(Work instructions):
The required result is an exact copy of every line from the one with "You are a GUI" through the last line below, with the pictures left out.
--- START ---
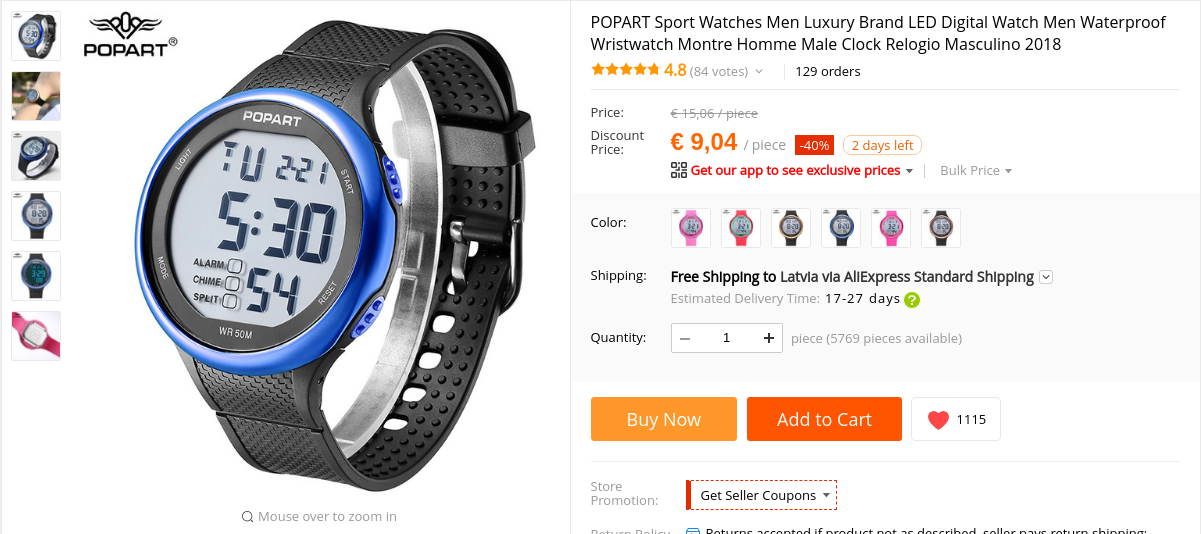Image resolution: width=1201 pixels, height=534 pixels.
Task: Click the Buy Now button
Action: [x=664, y=419]
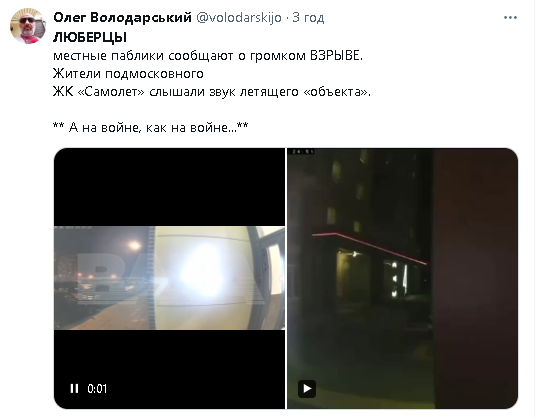Click the line mentioning ЖК «Самолет»
Screen dimensions: 536x417
coord(212,92)

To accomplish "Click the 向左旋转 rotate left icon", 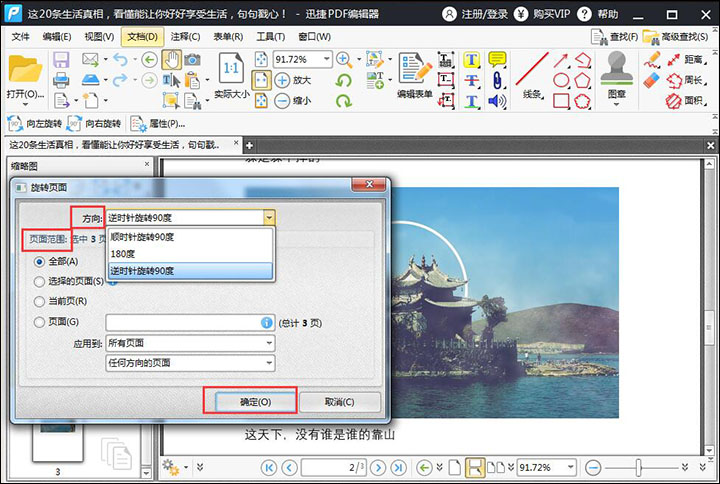I will coord(16,124).
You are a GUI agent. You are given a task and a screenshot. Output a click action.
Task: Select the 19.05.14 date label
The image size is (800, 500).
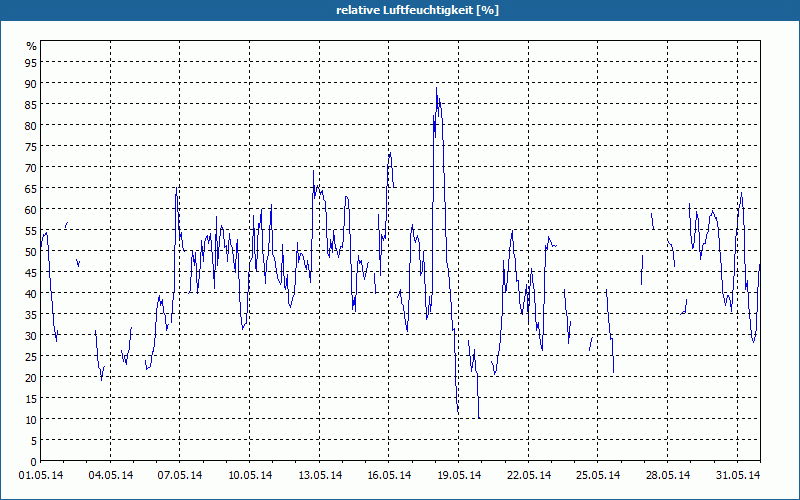click(459, 475)
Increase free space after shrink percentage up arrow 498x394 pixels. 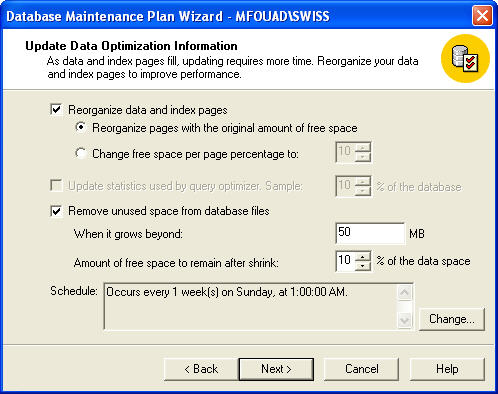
--- END ---
(Task response):
You are a GUI agent. You are given a task and a screenshot. Output a click action.
Task: Select the 19.05.14 date label
The image size is (800, 500).
click(459, 475)
Increase free space after shrink percentage up arrow 498x394 pixels. 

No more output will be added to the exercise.